Lawson preens on the inside.
“Tom, look!” Nat sings, and spins Lawson around by the shoulders. Tommy’s expression seems twice as stunned face-to-face. “Look at how handsome your man is.”
The words hit like a body blow.Not his man. Not anymore. Maybe not ever, Lawson thinks. He feels his smile dim.
But whatever his standing as “your man,” Tommy’s still staring at him in a way the strokes his ego.

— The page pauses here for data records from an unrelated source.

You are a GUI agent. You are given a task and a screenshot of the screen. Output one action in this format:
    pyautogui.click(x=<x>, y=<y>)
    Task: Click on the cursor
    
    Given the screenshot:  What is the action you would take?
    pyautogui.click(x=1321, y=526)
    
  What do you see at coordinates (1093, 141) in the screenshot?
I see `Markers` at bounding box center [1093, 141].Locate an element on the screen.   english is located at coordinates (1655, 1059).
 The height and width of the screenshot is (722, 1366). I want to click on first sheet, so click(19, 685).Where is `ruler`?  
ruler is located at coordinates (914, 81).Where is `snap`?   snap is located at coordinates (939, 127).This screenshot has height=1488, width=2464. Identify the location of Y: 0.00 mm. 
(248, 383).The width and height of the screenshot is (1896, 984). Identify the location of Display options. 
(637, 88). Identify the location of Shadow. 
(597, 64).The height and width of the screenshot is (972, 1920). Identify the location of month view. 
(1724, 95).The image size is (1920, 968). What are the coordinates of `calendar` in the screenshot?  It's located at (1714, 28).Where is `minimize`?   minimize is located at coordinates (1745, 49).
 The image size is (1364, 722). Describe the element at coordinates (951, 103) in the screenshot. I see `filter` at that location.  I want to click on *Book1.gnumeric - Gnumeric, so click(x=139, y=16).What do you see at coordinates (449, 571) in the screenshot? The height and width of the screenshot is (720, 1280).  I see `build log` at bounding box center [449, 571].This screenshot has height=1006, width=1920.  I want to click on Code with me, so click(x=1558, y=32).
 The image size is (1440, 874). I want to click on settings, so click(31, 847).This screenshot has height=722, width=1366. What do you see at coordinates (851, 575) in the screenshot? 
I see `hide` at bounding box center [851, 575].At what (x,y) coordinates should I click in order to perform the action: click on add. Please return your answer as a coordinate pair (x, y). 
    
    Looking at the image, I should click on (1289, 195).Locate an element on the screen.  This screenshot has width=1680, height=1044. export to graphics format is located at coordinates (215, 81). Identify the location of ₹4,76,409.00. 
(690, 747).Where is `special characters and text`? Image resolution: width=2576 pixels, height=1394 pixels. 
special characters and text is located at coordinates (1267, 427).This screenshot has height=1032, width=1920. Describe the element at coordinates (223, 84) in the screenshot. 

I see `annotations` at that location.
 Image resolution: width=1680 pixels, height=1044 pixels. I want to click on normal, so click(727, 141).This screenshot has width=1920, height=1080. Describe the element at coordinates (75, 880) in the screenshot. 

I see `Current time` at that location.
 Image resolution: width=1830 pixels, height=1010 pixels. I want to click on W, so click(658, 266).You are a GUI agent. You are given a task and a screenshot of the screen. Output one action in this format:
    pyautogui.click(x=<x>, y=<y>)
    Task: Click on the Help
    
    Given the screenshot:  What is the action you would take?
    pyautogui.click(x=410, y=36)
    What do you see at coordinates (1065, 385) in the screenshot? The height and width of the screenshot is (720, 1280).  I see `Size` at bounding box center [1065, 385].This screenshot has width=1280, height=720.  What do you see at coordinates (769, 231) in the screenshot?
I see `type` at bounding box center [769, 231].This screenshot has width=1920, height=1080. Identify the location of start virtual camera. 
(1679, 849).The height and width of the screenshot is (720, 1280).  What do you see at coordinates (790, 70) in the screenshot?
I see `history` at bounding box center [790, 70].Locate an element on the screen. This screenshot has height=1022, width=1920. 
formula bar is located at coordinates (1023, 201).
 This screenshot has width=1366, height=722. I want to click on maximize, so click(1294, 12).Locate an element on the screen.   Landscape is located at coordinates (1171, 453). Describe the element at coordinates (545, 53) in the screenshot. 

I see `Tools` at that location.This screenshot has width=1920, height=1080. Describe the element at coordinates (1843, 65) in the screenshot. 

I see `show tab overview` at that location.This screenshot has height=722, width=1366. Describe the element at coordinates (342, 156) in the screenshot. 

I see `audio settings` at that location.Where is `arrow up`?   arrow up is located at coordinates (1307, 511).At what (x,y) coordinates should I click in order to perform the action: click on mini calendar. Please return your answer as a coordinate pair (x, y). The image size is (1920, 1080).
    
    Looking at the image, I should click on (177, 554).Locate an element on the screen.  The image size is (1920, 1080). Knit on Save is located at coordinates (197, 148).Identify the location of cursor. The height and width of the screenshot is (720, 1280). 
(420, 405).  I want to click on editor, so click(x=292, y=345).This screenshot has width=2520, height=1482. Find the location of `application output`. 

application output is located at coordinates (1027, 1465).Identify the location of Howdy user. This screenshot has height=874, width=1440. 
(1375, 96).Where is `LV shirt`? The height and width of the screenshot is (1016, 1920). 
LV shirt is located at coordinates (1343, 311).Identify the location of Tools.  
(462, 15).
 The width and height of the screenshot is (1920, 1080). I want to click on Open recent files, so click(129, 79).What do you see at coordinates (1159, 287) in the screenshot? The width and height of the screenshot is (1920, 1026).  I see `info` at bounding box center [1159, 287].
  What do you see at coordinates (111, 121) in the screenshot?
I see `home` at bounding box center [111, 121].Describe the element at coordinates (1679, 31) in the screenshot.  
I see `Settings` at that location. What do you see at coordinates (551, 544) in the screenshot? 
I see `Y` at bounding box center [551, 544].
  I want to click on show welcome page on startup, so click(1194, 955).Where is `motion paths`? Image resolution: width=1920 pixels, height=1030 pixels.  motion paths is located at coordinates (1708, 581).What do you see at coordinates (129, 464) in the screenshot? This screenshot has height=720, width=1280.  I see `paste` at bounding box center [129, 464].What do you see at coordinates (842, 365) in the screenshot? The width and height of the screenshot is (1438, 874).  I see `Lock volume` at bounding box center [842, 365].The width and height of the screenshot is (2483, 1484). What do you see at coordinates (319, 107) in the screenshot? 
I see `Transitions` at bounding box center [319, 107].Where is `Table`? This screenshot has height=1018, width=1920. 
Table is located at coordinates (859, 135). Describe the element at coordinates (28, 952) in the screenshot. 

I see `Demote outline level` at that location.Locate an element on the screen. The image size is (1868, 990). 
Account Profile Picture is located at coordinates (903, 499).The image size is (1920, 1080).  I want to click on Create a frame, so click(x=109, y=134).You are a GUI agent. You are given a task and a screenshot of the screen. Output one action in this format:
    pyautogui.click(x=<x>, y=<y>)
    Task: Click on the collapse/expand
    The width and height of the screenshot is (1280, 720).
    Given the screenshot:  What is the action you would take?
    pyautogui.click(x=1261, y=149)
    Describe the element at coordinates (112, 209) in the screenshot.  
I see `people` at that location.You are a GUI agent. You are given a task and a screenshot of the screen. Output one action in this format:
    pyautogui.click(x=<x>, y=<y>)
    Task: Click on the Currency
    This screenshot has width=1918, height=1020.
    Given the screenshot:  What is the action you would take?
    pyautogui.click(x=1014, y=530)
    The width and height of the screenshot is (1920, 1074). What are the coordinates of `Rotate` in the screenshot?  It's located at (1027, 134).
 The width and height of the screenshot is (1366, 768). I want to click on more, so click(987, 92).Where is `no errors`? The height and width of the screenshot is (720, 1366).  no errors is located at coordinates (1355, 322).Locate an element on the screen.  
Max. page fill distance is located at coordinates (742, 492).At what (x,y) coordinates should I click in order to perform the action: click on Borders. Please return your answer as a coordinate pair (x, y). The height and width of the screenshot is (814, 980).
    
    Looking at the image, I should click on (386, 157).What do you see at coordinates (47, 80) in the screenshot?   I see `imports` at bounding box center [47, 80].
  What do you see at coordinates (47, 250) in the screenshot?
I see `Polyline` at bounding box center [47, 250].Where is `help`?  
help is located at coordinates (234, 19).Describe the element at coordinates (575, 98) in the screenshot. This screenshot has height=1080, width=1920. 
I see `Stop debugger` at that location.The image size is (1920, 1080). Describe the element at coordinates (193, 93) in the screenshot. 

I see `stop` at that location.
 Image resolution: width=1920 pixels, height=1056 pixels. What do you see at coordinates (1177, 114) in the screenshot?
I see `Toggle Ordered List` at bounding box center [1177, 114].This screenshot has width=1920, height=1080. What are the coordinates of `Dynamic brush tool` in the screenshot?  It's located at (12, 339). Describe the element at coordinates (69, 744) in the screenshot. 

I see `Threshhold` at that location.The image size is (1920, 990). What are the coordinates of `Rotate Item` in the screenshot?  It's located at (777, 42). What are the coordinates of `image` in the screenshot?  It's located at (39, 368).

Lawson tries to think of the last time someone gazed on him with such obvious shock, and such obviouswant, and finds that the answer is twenty years ago, the first time Tommy ever got him naked, went goggled-eyed, and breathed, “Holy shit, is it my birthday?”
They laughed, then.
No one is laughing now.
Tommy finally wets his lips with a distracting flick of his tongue and croaks, “The suit is…good.”
Never one to pass up an opportunity to get Tommy singing his praises, Lawson stuffs his hands in his pockets and angles his hips; watches Tommy’s gaze flick down and then up, glazed over like he’s drugged. It’s extremely gratifying. “Really? I look like I’m going to the Emmy’s.”